Außer einem Buchtipp gibt es aber auch noch ein paar Bilder von gestern; sie passten nicht zu meiner kleinen Glockenreihe und deshalb gibt es sie erst heute. Zum einen sind es neue Eindrücke von der Baustelle beim alten Gasthof Rheiderland und zum anderen vom Riesentraktor, der gestern unseren Deichabschnitt gemäht hat. Ich finde es immer unglaublich, wie diese Riesenteile in der Schräge fahren oder oben über die Kuppe; das sieht unglaublich aus. Ein Bild von mir, das Ursula Fröhling-Beckert am Samstag beim Gemeindehaus gemacht hat, ist auch dabei; es gefiel mir so gut und sie war einverstanden, dass ich es hier ‘einbaue’ – ein liebes Dankeschön dafür.

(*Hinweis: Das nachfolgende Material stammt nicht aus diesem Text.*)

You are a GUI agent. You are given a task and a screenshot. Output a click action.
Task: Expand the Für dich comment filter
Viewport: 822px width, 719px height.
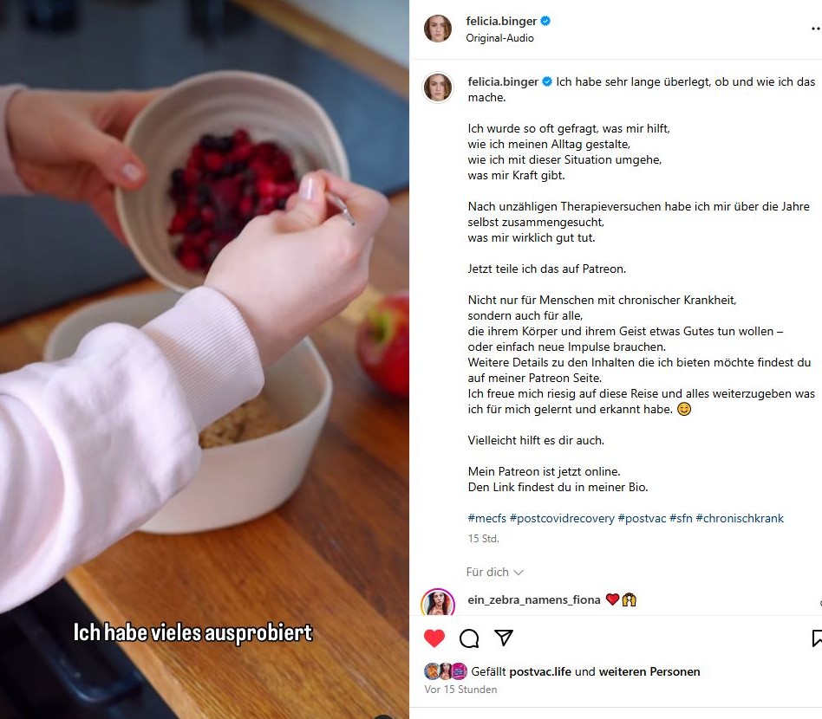[494, 572]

Um das Durcheinander perfekt zu machen, kommen jetzt auch noch neue Bilder für die Schafe von Anderswo. Meine Freundin Jana aus Hamburg hat mit ihrem Freund die Zugspitze bestiegen und ist dabei hauptsächlich Schafen begegnet. Die Schafe in 2.100 Meter Höhe hatten noch ein bisschen Grün; die Schafe über 2.500 Meter Höhe (die drei letzten Bilder) hatten – zumindest sichtbar – nichts mehr zu fressen. Jana vermutet, dass sie heimlich davon träumen, Deichschafe zu werden. Liebe Jana, tausend lieben Dank für die schönen Bergschafe.